Avec ma femme, ma moitié, nous avions fondé un foyer solide, avec de beaux enfants. Mes vœux avaient été exaucés et je ne l’oublierai jamais. Sans le soutien indéfectible et sans faille de ma moitié, je n’aurais pas eu cette force herculéenne de surmonter les nombreuses épreuves qui se multipliaient dans mon job. Sans sa présence attentive à mes côtés et ses bons conseils, les fauves que j’étais obligé de côtoyer tous les jours n’auraient, sans aucun remord, fait la peau. De toutes les façons, je n’avais soufflé qu’en m’installant à mon compte, mais là aussi rien n’était joué. Ma réussite n’aurait pu être assurée sans sa patience et son appui bienfaisant. Et tous ces souvenirs que je viens de raconter et il y en a d’autres dévoilent l’immensité de l’estime que je ne cesserai d’éprouver pour mon épouse. Aujourd’hui tous les deux nous avons vieilli mais nous continuons de tenir à l’un à l’autre. Ce n’est plus la passion d’avant et je m’avancerai à avouer que s’est installé dans notre quotidien, malgré la belle affection qui nous unit, un ennemi qui se nomme ennui.

Je ne vais pas vous bassiner de salades, je vais être cash. Moi, l’homme tellement attaché à son épouse, n’a pu longtemps résister aux signes d’une personne magnifiquement jeune, pleine d’entrain et de folle envie de croquer la

vie à pleine dents. La jeune femme avec qui je fricote depuis un moment déjà, est celle avec qui je suis souvent en contact pour mes commandes. Que voulez-vous, ce bol d’air frais m’a revigoré ! Mais faut surtout pas me mettre la photo de ma femme sous les yeux maintenant, je risquerai de me mettre à pleurer. Parce que, oui, je ne me réjouis pas de lui être infidèle et je tremble qu’elle ne se rende compte de quoi que ce soit.

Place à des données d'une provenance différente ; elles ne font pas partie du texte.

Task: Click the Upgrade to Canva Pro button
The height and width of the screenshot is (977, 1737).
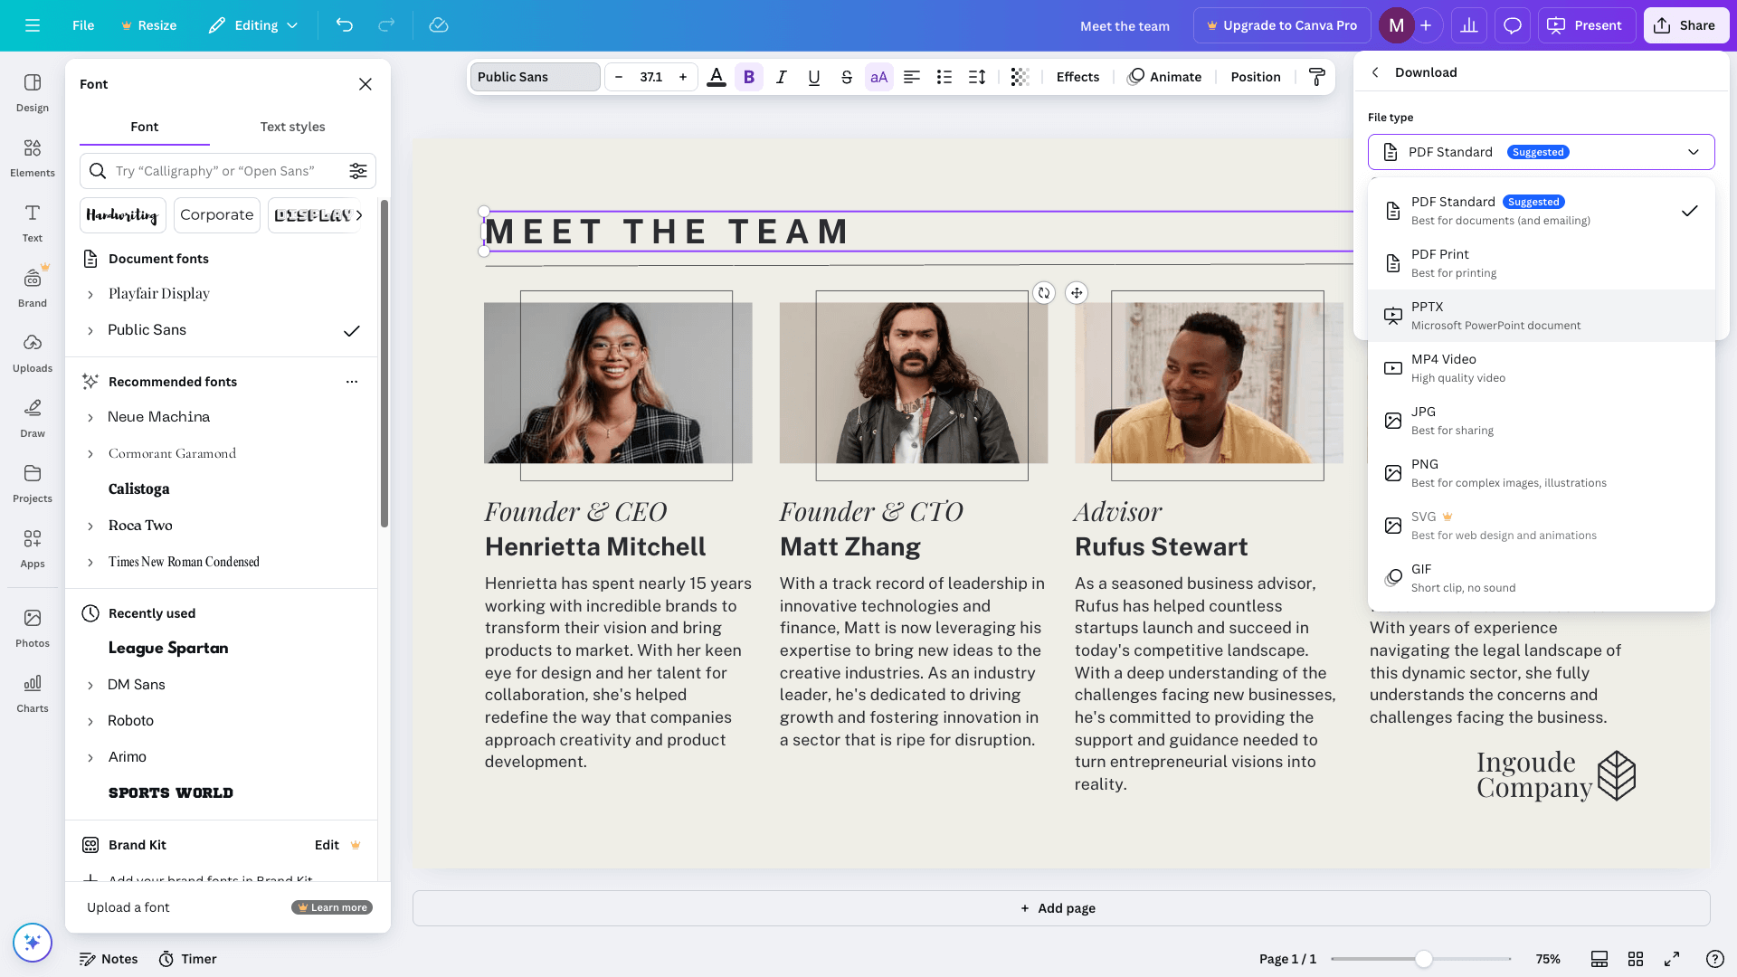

Pourtant, ce n’est pas ce qui m’empêche de continuer d’entretenir une liaison avec ma maitresse. Un seul petit moment passé en sa compagnie me requinque et m’évite la déprime. Je suis devenu accro à cette pilule de l’ivresse. Avec cette dernière, libéré de mon masque d’homme sérieux, je m’amuse beaucoup. Le bucolique programme qui m’appelle, toujours riche de palpitants rebondissements ne peut tout simplement pas se refuser. Avec elle, une simple marche au bord de l’eau est un instant idyllique et je n’ai pas envie de m’en priver. Cependant, il me suffit de me rappeler que je ne souhaite absolument pas que mon secret soit dévoilé pour ramener la tristesse mon âme.

L’attachement inattendu de part et d’autre commence à tirer sur une corde sensible.

Je m’en veux de cette malhonnêteté que j’inflige à deux personnes. D’un côté, il y a ma femme, elle est la gardienne de mon équilibre. Mon refuge sacré se trouve dans ma maison avec mon épouse et mes enfants. Je suis incapable de ressentir les choses autrement malgré la présence derrière le rideau d’une tierce personne. Et je m’en veux justement de ne pas pouvoir le lui dire explicitement surtout qu’un attachement inattendu de sa part commence à se faire sentir. Et ça je ne l’avais pas prévu même si cinq années se sont déjà écoulées. Cette jeune ne peut malheureusement pas compter sur moi pour espérer un mariage, ou des enfants et je n’ai pas le droit d’être égoïste et de l’en priver. En même temps, je peine à la laisser filer. Le plus dur c’est qu’il faudra bien prendre une décision».